When an agency boss leaves after less than a year, speculation about the future of the agency is routine. But Matt James' departure from Naked's spin-off Naked Ambition, where he was a founding partner, created an extra buzz because of the cachet attached to the Naked name.
Naked still dominates the growing communications planning sector, but new entrants including Rise Communications, Experience, Tonic and Good Stuff, in which OMD has a minority stake, are adding weight to it. And then there is The Ingram Partnership, which, after buying Unity, offers communications planning as part of its service.
It's hard to judge the relative success of many of these businesses because of the lack of billings figures available and the paucity of information in their Companies House entries.
Luck plays some part in the success of any new venture and Naked Ambition has not had much of it. Garry Lace, the former Grey London chief executive, was on the brink of committing the agency to taking a stake in the launch, but he left in March before a deal was signed. James' departure, whether encouraged or not, is the second blow it has endured in its nine-month existence.
But Jon Wilkins, a partner at Naked, says it will not close. "Ambition is going to stay around," he insists. "The situation with Matt hasn't worked, but we do not see that as an indication that demand is abating. We are in more conversations with different partners than we have ever been." Wilkins adds that there are six potential partnerships in the offing for Naked.
Partnerships, the backbone of Naked's business model, have been key to its success. When it launched four years ago, a significant chunk of its business came via referrals from Mother, which has a minority stake in Naked. Last year, it launched Naked Inside with Clemmow Hornby Inge and it is set to ratify a joint venture with Fallon.
The type of financial backing Naked had at launch can make all the difference, Simon Mathews, Rise Communications' founder, says. "We are a green-field start-up, so it has taken us longer to establish ourselves. Starting from scratch is a much longer road. If someone takes a 25 per cent stake in you, it does not make it 25 per cent easier to make your business, it makes it 100 per cent easier."

*DATASET EXTRACT*:
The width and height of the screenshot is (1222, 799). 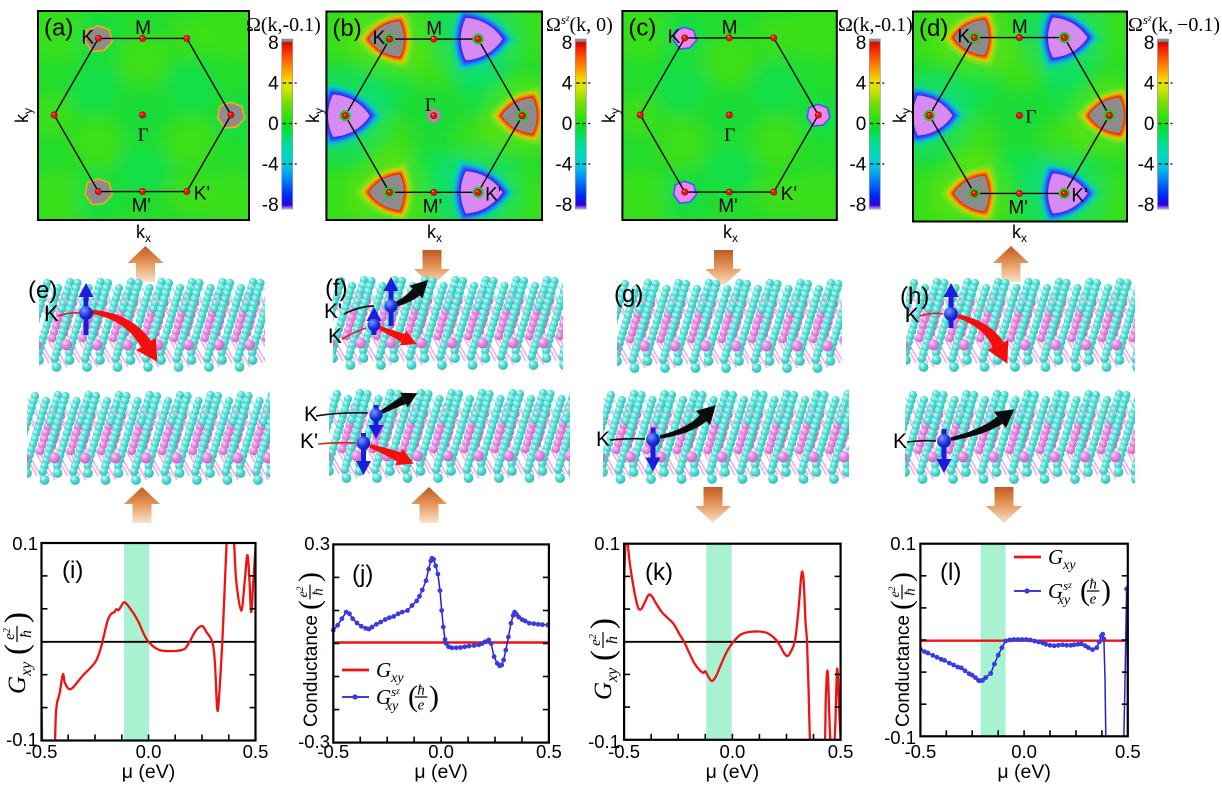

*QUESTIONS*:
1/ How would you render this sentence from the agency article in Spanish: "Luck plays some part in the success of any new venture and Naked Ambition has not had much of it."?
2/ Can you rewrite the stretch of the agency article from "Naked still dominates" through "its nine-month existence.", renaming "Naked Ambition" as "Naked Drive"?
3/ According to the agency article, how many potential partnerships does Jon Wilkins say are in the offing for Naked?

*ANSWERS TO THE EXERCISE*:
1/ La suerte desempeña cierto papel en el éxito de cualquier nueva empresa y Naked Ambition no ha tenido mucha.

2/
Naked still dominates the growing communications planning sector, but new entrants including Rise Communications, Experience, Tonic and Good Stuff, in which OMD has a minority stake, are adding weight to it. And then there is The Ingram Partnership, which, after buying Unity, offers communications planning as part of its service.
It's hard to judge the relative success of many of these businesses because of the lack of billings figures available and the paucity of information in their Companies House entries.
Luck plays some part in the success of any new venture and Naked Drive has not had much of it. Garry Lace, the former Grey London chief executive, was on the brink of committing the agency to taking a stake in the launch, but he left in March before a deal was signed. James' departure, whether encouraged or not, is the second blow it has endured in its nine-month existence.

3/ Six.